My unfounded belief got shattered by David Epstein’s this week’s newsletter, where he introduced me to Katy Milkman’s book How to Change: The Science of Getting from Where You Are to Where You Want to Be.
Many argue January 1st is just another day, a pretty ordinary day to start a new goal, but research by Milkman and others shows that is precisely wrong. January 1st isn’t just another day when it comes to behavioral change.
In 2012, Katy Milkman was hired by Google to find out why their employees don’t take advantage of several perks offered to them at a significant cost that is meant to help them save for retirement, exercise, eat better, learn new skills, stop smoking, and use social media in moderation.
Google Vice President mainly wanted to know: Does those perks' timing matter? That seems like a counterintuitive query. Shouldn’t benefits just be offered all the time to maximize the opportunity? But Milkman found: timing is incredibly important. Most people start a new project or a new habit on a Monday, or ist of a month, or the start of a year. People instinctively gravitate toward moments that feel like fresh starts when they want to make change happen.

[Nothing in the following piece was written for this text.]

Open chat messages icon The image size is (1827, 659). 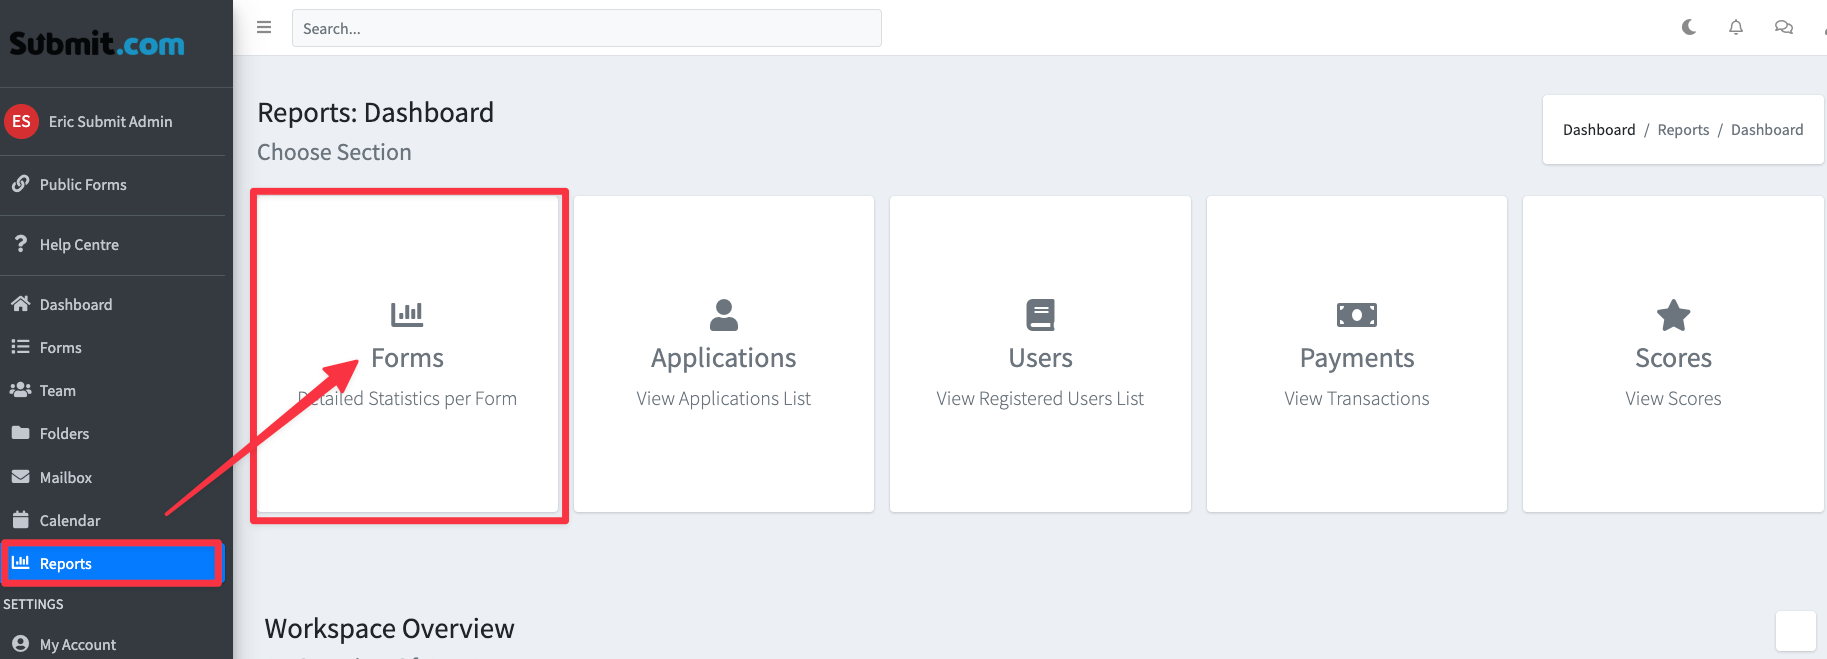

Some calendar dates seem to provoke larger reactions than others. For instance, New Year’s typically exerts a far more significant influence on behavior than, say, your typical Monday. So do other landmarks such as birthdays or anniversaries. The more prominent the landmark, the more likely it is to help people take a step back, regroup, and make a clean break from the past.

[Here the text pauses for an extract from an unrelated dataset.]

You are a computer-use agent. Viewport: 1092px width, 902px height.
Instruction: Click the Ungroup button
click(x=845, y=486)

In my opinion, New Year’s resolutions are great! So are spring resolutions, birthday resolutions, and Monday resolutions. Any time you make a resolution, you’re putting yourself in the game. Too often, a sense that change is difficult and daunting prevents us from taking the leap to try. Maybe you like the idea of making a change, but actually doing it seems hard, and so you feel unmotivated to start. Maybe you’ve failed when you attempted to change before and expect to fail again. Often, change takes multiple attempts to stick. - Katy Milkman
A 2007 survey, which found that about 80 percent of New Year’s resolutions fail to take hold, feels disappointing — until you consider that it leaves 20 percent of goal-setters who made a successful change thanks to a flip of the calendar.
Rather than perceiving time as a continuum, we think about our lives in “episodes,” creating story arcs from the notable incidents. Milkman likens it to new chapters in a book, each marking a shift in identity such as when you moved out from home, got married, had children, retired. New chapters — even minor ones — can be leveraged to improve our behaviors.
Her research help us develop the idea that the start of a new life chapter, no matter how small, might give us the impression of a clean slate. These new chapters are moments when the labels we use to describe ourselves, who we are, and whatever behaviours we are stuck into and compelling us to shift out of them.
An ideal time to consider pursuing change is after a fresh start. Fresh starts increase your motivation to change because they give you either a natural clean slate or the impression of one; they relegate your failures more cleanly to the past, and they boost your optimism about the future. They can also disrupt bad habits and lead you to think bigger picture about your life.
Here is to a fresh start.
A Planner and Bullet Journal. It has everything you will need to have a productive and stress-free year. Check it out here.
Happy New Year!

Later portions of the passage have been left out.